> **Data for analysis**:
..............................

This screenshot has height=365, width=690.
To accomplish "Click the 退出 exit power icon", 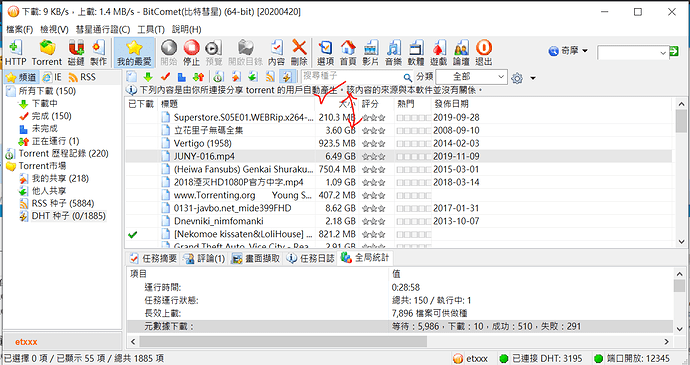I will pyautogui.click(x=484, y=52).
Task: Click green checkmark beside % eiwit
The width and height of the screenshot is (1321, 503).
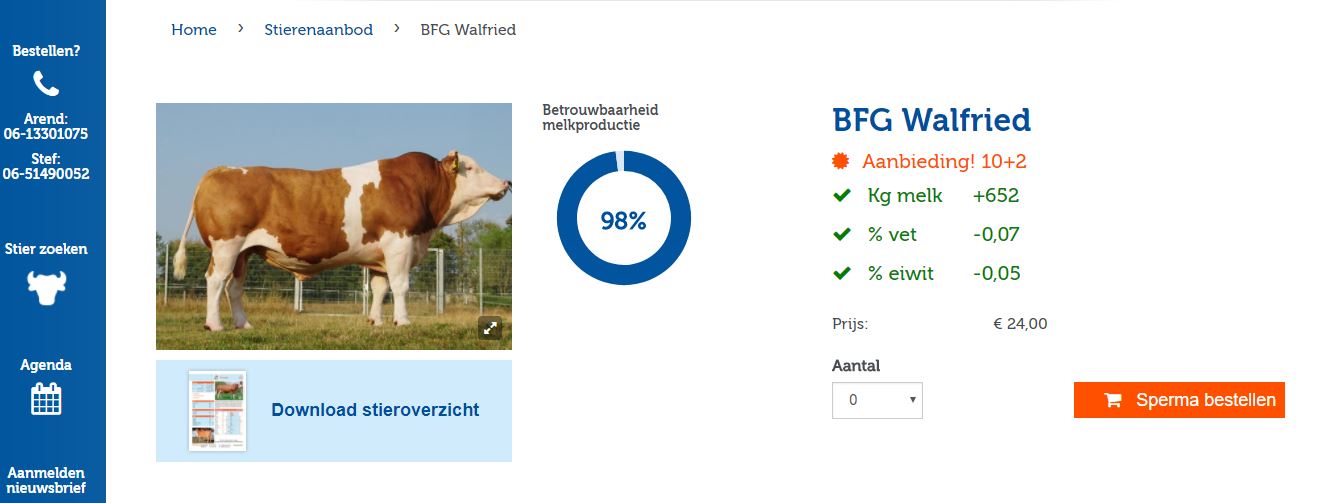Action: (x=842, y=273)
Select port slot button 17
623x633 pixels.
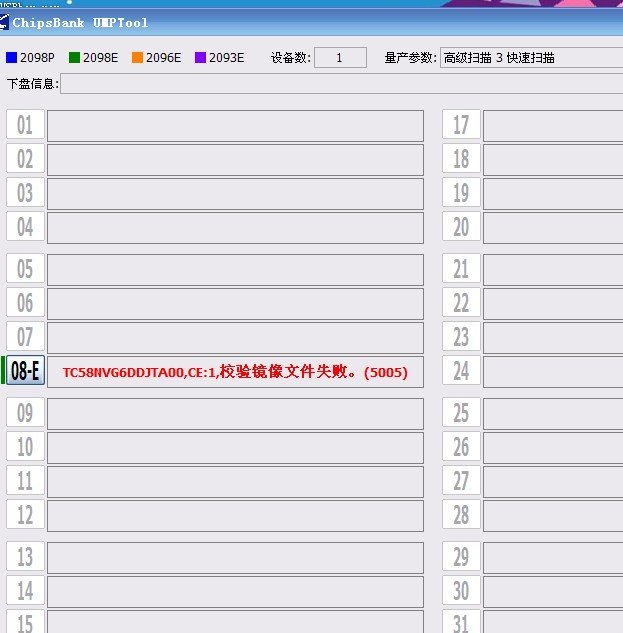click(461, 126)
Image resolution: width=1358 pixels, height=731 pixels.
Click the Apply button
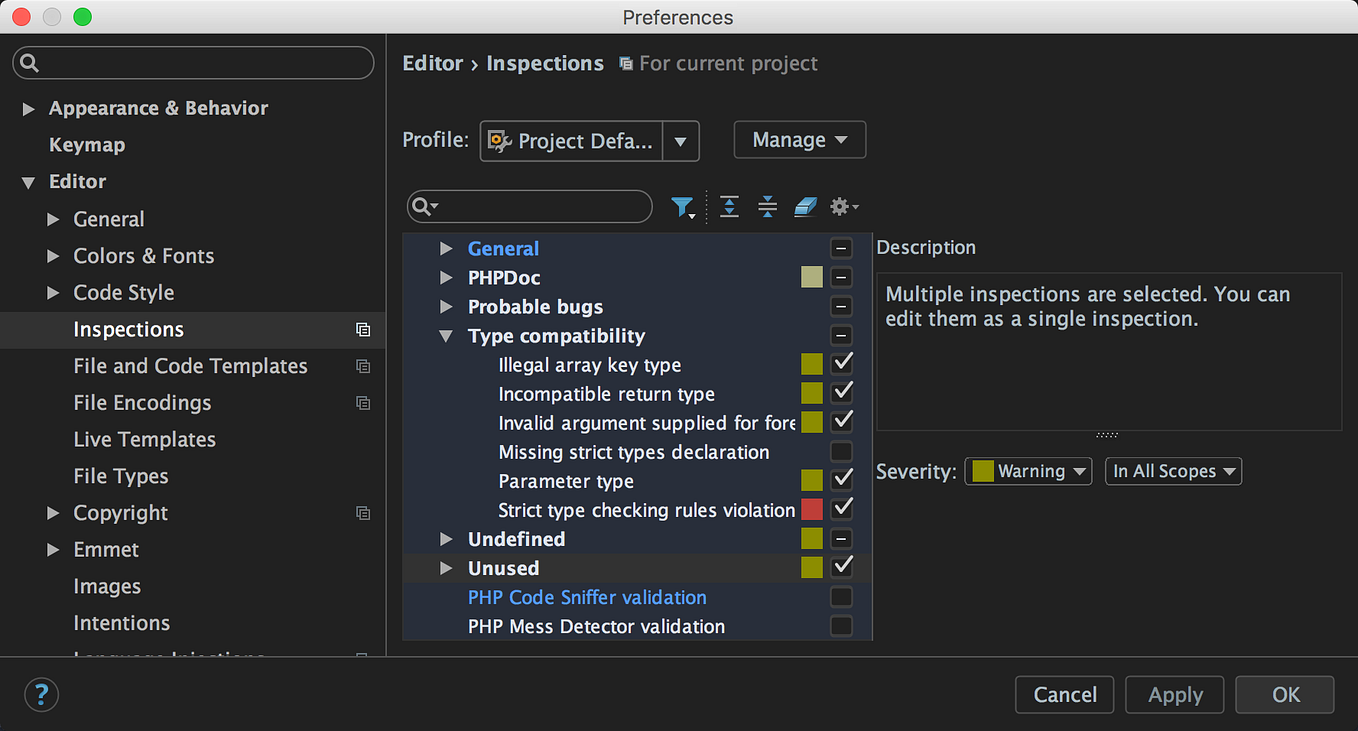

..............................

> **Directions**:
Pull out every line above that holds the word "button".

> **Response to the exercise**:
Select port slot button 17
Click the Apply button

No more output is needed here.